They have had their shot at it for thousands of years now and look at the mess religion has created. The basic religious premise is faulty and destructive. Religious dogma can not be allowed to replace the reasoning human mind which is the only hope for peace and salvation.

Wassail
Wot

Actually, in the modern era, say 18th century onwards, the mess was created by secular thinking.  Today’s wars, which are inextricably linked to poverty in various places, are fueled by gross widespread consumer culture, which is an offset of secular thought (i.e. thought void of considerations of the divine).

This is complete nonsense and it is time for you to quit.  This has been pointed out to you by numerous posters and still you persist. You and the Muslim effort to blame the secular world and consumerism is becoming boring.

Wassail
Wot

Actually, its never been pointed out that secularism isn’t to blame.  Sure, attempts have been made to do so, namely by lindajean, but they have been largely unsucessful.  Sorry, but that’s the truth, again.

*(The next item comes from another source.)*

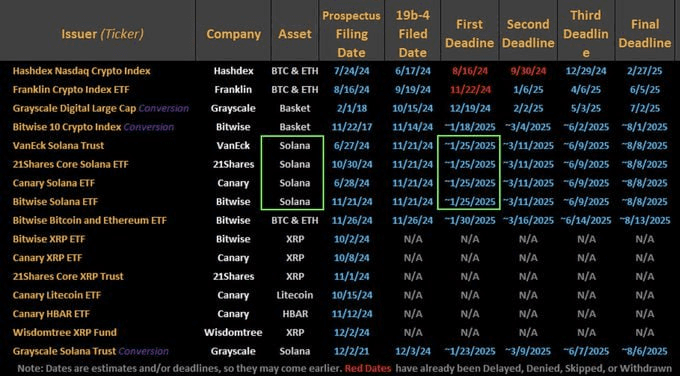Select the red 11/22/24 Franklin deadline
This screenshot has height=376, width=680.
(x=470, y=90)
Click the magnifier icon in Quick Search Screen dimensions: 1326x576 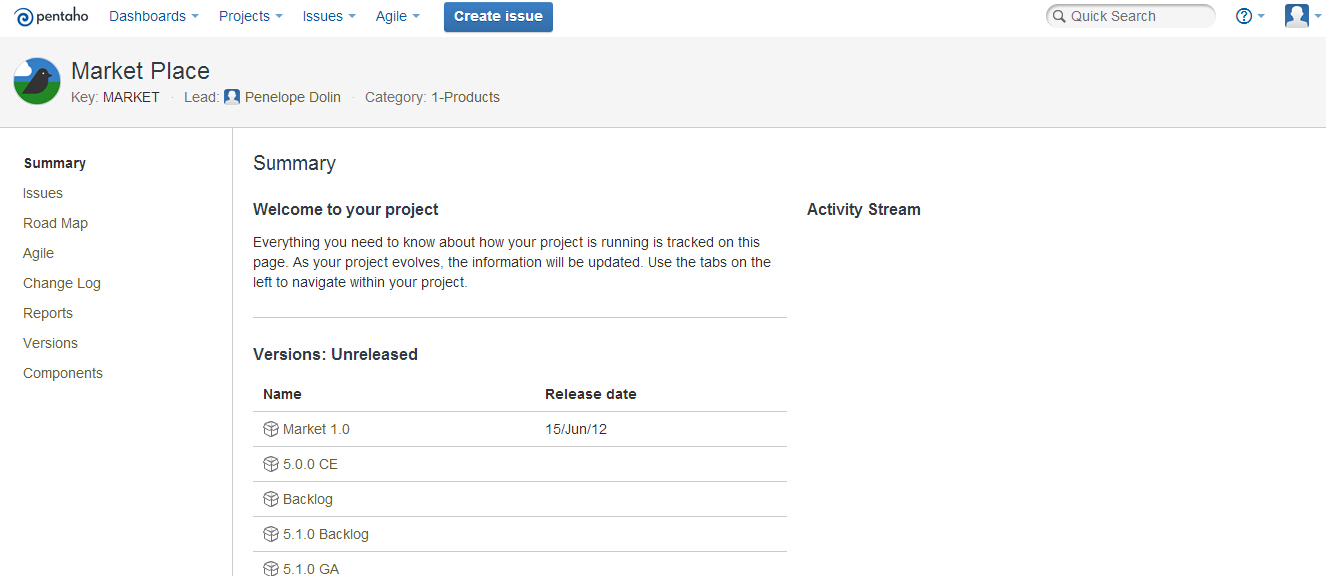click(1059, 16)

What can be asserted without evidence, can be dismissed without evidence. Efforts by Islamists to fault everything, except Islam, for any number of ills, is thus easily dismissed.

Wassail
Wot

If you can’t see the ills of secular thought, it’s because you can’t understand what has been said, that is, the evidence for this view in the video and/or the article I posted, or you are plainly stubborn.  As such, you, can be easily dismissed.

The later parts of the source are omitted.